• **GIVEN PASSAGE**
● ● ● ●

There’s been a long standing debate as to whether daily caffeine use increases tolerance and therefore making caffeine supplementation prior to competition less effective.
To date, the research has been somewhat inconsistent…some research says that daily caffeine supplementation doesn’t increase tolerance, where some research say it does.
But most athletes won’t rely on caffeine supplementation daily, however they will highly likely drink coffee.
So the question we need to answer is; can the ‘flat white club’ still enjoy their daily chin wags over a 160mL cup of caffeine greatness and still have the same performance gains from caffeine on the weekend?
Clarke and Richardson (2021) recruited 27 men and 19 women to complete a 5km time trial 60 minutes after drinking coffee providing 3mg/kg caffeine or a placebo.
For reference, 3mg/kg of caffeine for a 75kg cyclist is 225mg. One espresso shot from Starbucks is ~75mg caffeine….therefore the participants had a relatively good hit (triple shot) of caffeine before the 5km test.
That being said, they used Nescafe original, not Starbucks…
The 46 cyclists were further divided into low and high habitual caffeine users. Low caffeine intake was define as <3mg/kg per day and high was defined as >6mg/kg per day….i.e. that same 75kg cyclist would usually have equivalent or upwards of 6 x espresso shots/day.

● ● ● ●

• **DATA UNDER STUDY**
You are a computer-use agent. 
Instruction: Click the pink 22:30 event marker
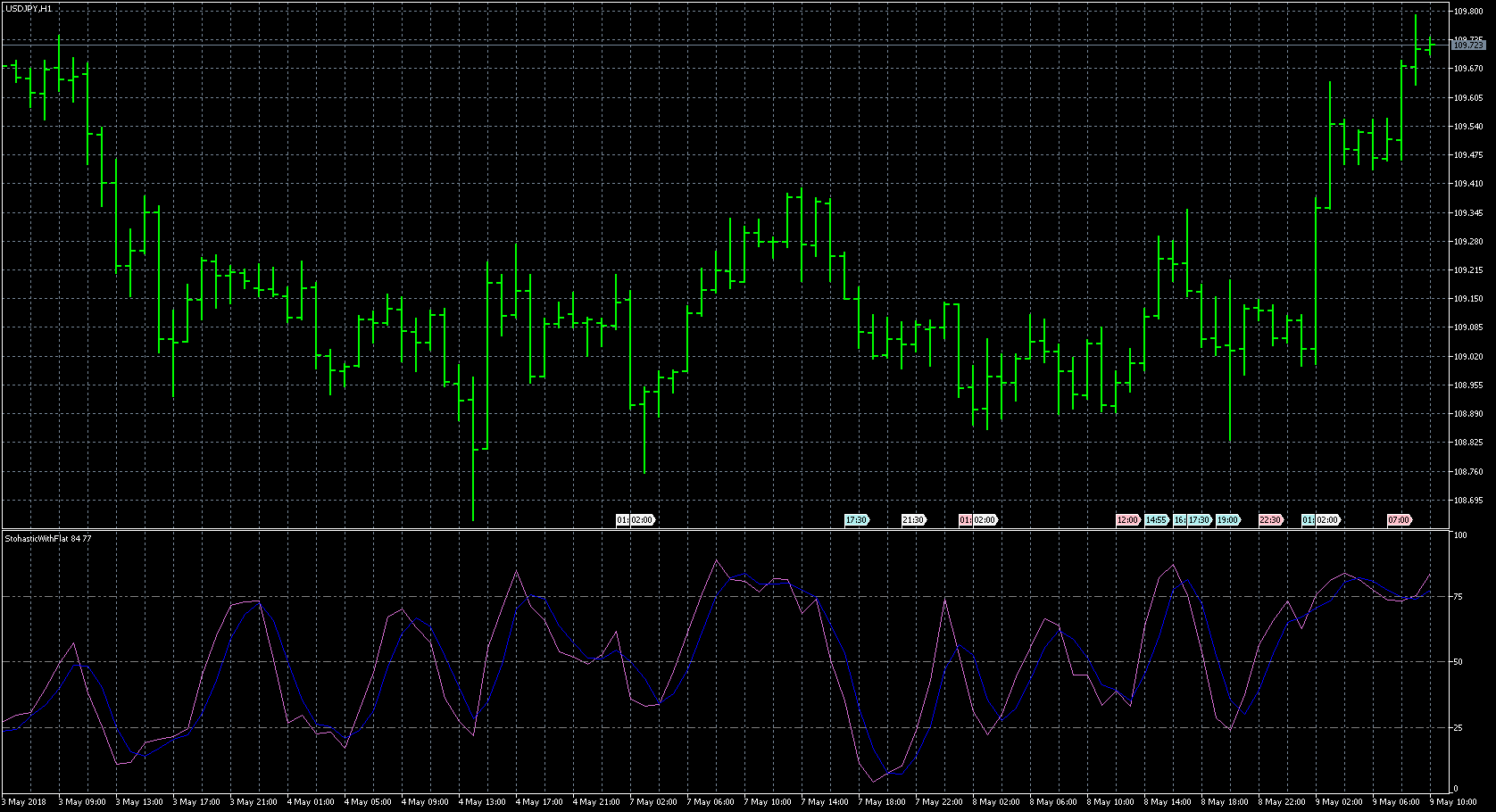(1270, 520)
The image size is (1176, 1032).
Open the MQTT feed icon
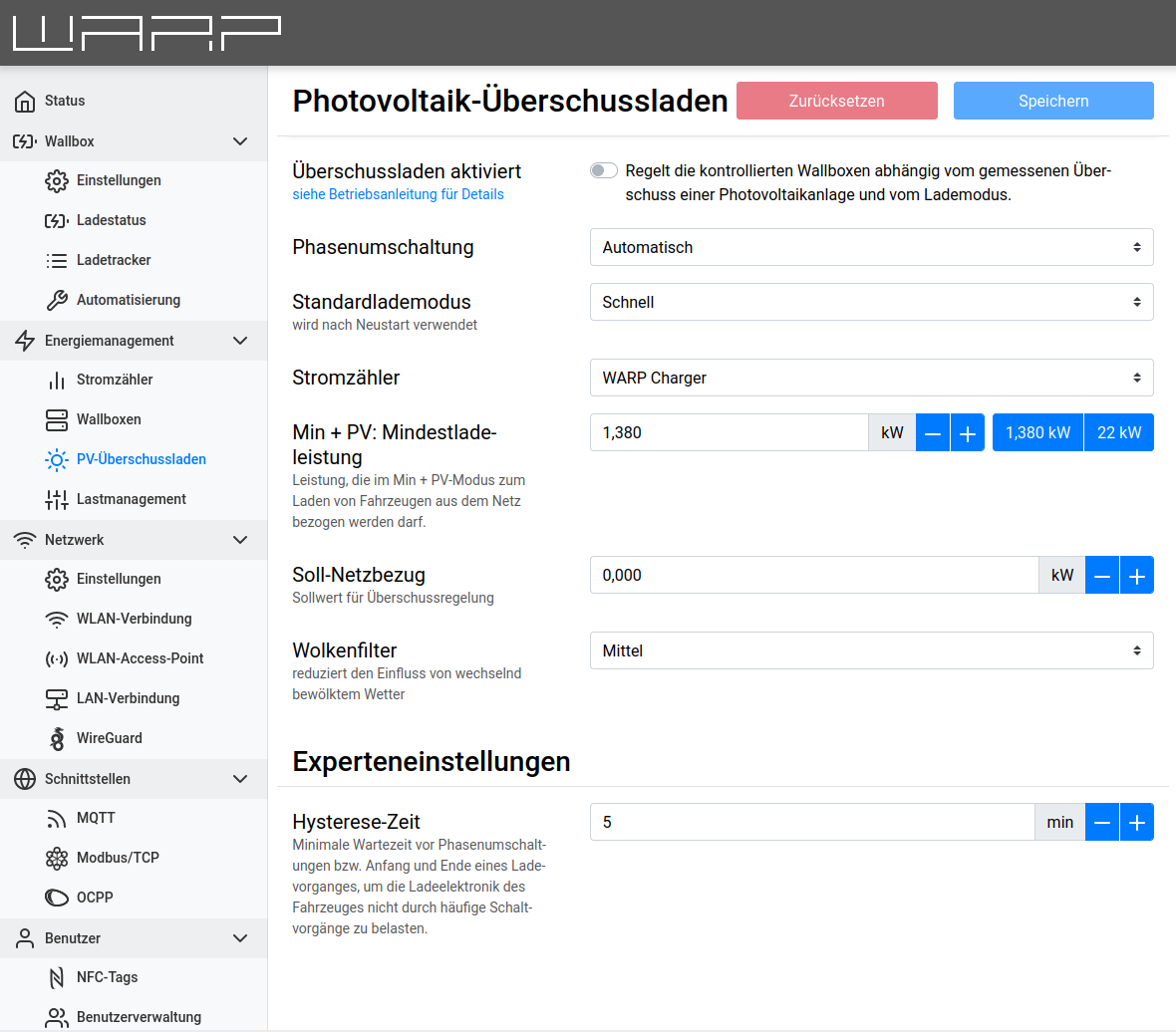click(x=57, y=819)
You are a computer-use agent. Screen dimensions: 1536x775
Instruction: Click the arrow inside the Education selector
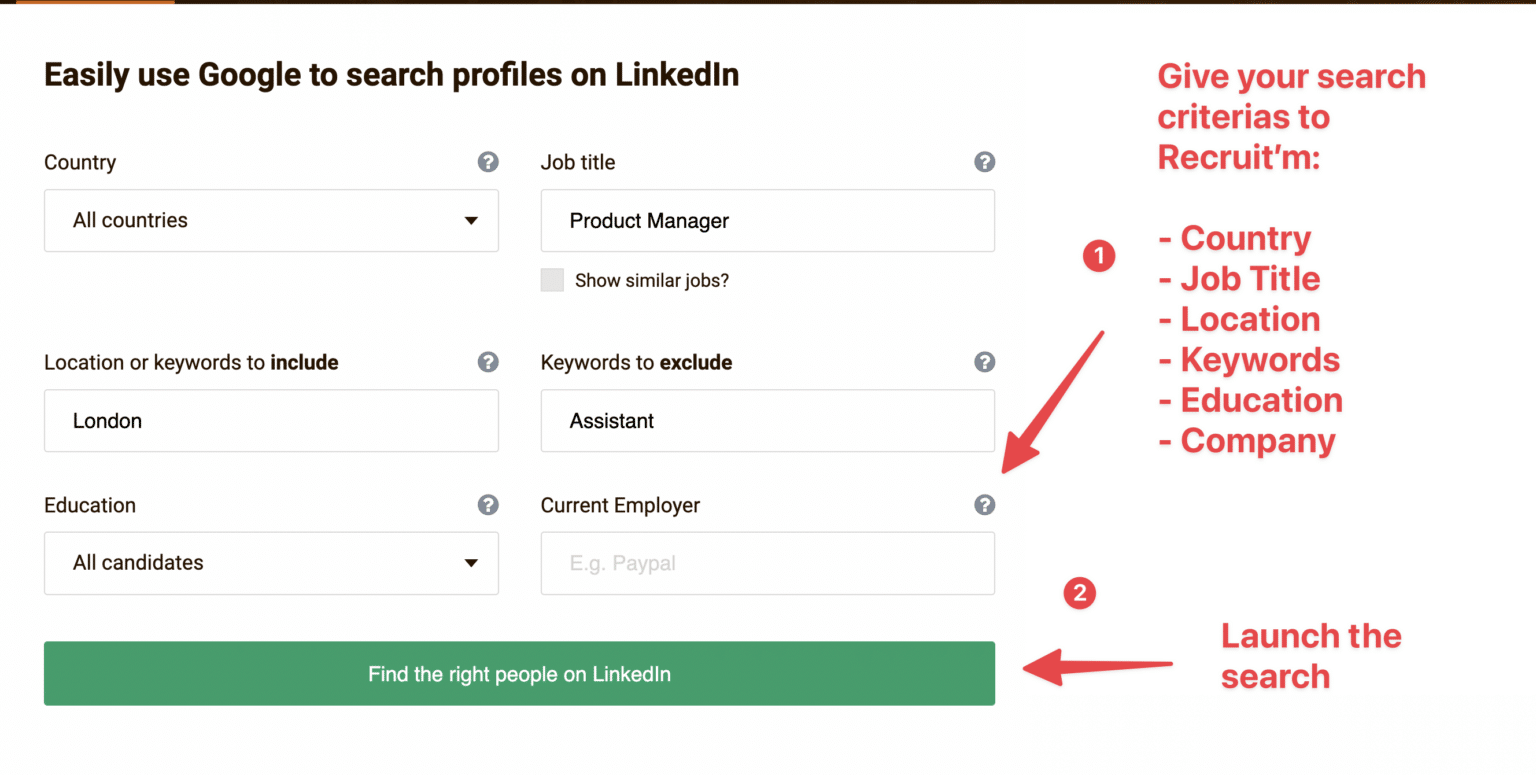tap(470, 563)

● ● ● ●

• **REQUIRED ACTION 1**
In the passage on caffeine and coffee, how long after drinking the coffee did the participants complete the 5km time trial?
• **REQUIRED ACTION 2**
Continue the passage on caffeine tolerance and coffee, starting after its last sentence.
The records are separate material and have no connection to the passage on caffeine and coffee.

• **TASK ANSWER 1**
They completed it 60 minutes after drinking the coffee.

• **TASK ANSWER 2**
Long story short, after the cyclists completed the 5km time trial, those who supplemented with caffeine significantly improved their TT performances by 8-12 seconds (~1.8%), where there was no real difference between low and high caffeine users (0.1%).
Interestingly, the concept of caffeine tolerance from habitual caffeine users came from a study in 1982 where they gave rats 20mg/kg…perhaps not relevant to humans (equivalent to 1,500mg of caffeine, or 20 shots of espresso). Lol.
Knowing this, I wouldn’t advise abstaining from caffeine in the days leading up to a competition as withdrawal symptoms can negatively impact mood and preparation.
That being said, caffeine intake should be limited in the late afternoon to avoid sleep disruptions. This recommendation becomes increasingly important on the day prior to big events where sleep quality is extremely important.
Therefore, caffeine control isn’t necessarily advised to manage tolerance levels, but to manage sleep quality.